▶ Aim of the task: Collect every line in the rows below that contains the string "header".

▶ Exercise materials:
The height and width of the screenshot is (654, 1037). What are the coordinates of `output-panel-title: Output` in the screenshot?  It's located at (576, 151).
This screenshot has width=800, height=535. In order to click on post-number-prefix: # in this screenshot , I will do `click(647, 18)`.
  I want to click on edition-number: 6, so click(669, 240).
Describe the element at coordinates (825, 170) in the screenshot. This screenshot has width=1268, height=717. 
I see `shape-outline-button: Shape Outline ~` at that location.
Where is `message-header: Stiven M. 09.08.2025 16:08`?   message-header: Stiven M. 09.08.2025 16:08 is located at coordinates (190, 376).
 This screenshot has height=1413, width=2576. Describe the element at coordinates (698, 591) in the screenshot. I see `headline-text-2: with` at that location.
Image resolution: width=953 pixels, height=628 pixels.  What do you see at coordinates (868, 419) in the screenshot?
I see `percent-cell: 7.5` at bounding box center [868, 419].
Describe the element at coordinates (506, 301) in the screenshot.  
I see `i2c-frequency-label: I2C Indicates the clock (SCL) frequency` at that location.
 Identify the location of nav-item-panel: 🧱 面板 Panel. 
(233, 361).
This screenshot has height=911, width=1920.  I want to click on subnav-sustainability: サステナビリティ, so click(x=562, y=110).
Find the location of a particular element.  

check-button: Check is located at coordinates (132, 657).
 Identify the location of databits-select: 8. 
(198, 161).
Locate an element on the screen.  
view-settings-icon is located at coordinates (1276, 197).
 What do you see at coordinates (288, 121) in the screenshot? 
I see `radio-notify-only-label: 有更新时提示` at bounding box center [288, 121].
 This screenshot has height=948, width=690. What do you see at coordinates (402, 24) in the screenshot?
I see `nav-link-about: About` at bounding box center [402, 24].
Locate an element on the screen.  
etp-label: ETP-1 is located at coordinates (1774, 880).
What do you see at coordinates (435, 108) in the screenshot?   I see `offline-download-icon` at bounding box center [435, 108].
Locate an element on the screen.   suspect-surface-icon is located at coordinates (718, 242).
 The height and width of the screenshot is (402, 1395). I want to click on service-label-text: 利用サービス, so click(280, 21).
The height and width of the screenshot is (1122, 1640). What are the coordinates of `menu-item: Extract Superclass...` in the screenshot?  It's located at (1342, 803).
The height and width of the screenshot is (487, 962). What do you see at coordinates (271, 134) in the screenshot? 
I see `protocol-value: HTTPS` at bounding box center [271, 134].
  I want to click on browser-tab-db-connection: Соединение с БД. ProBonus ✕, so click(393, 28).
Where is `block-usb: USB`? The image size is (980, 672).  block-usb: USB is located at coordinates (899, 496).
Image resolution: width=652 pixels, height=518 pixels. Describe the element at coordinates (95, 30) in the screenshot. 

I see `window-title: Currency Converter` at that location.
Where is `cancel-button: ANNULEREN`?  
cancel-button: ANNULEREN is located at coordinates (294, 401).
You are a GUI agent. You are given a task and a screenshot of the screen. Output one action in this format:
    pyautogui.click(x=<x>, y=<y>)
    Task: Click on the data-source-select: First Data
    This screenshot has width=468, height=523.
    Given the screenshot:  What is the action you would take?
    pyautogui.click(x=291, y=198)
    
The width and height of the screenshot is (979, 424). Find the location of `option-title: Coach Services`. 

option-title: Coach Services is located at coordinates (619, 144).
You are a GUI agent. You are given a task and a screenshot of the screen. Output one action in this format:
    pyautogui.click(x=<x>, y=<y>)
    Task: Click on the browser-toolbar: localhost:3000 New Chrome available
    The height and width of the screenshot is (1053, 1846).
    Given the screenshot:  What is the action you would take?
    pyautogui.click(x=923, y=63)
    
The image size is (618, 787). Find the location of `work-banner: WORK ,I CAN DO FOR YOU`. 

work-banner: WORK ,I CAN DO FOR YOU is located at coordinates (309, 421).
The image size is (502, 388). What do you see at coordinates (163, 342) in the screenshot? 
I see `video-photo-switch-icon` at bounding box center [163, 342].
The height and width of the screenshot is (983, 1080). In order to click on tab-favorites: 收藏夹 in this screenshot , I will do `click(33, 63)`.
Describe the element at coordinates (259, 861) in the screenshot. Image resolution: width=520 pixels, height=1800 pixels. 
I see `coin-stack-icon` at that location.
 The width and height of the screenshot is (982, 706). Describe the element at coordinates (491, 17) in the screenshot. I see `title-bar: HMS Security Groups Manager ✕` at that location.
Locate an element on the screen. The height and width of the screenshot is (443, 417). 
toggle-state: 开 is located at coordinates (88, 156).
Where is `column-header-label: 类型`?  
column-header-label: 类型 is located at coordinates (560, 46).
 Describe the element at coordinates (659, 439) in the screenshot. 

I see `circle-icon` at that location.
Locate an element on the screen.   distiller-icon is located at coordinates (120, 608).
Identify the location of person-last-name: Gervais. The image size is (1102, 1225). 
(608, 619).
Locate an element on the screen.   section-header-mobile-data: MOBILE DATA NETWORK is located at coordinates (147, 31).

▶ Answer box:
Where is `message-header: Stiven M. 09.08.2025 16:08`?   message-header: Stiven M. 09.08.2025 16:08 is located at coordinates (190, 376).
Where is `column-header-label: 类型`?  
column-header-label: 类型 is located at coordinates (560, 46).
Locate an element on the screen.   section-header-mobile-data: MOBILE DATA NETWORK is located at coordinates (147, 31).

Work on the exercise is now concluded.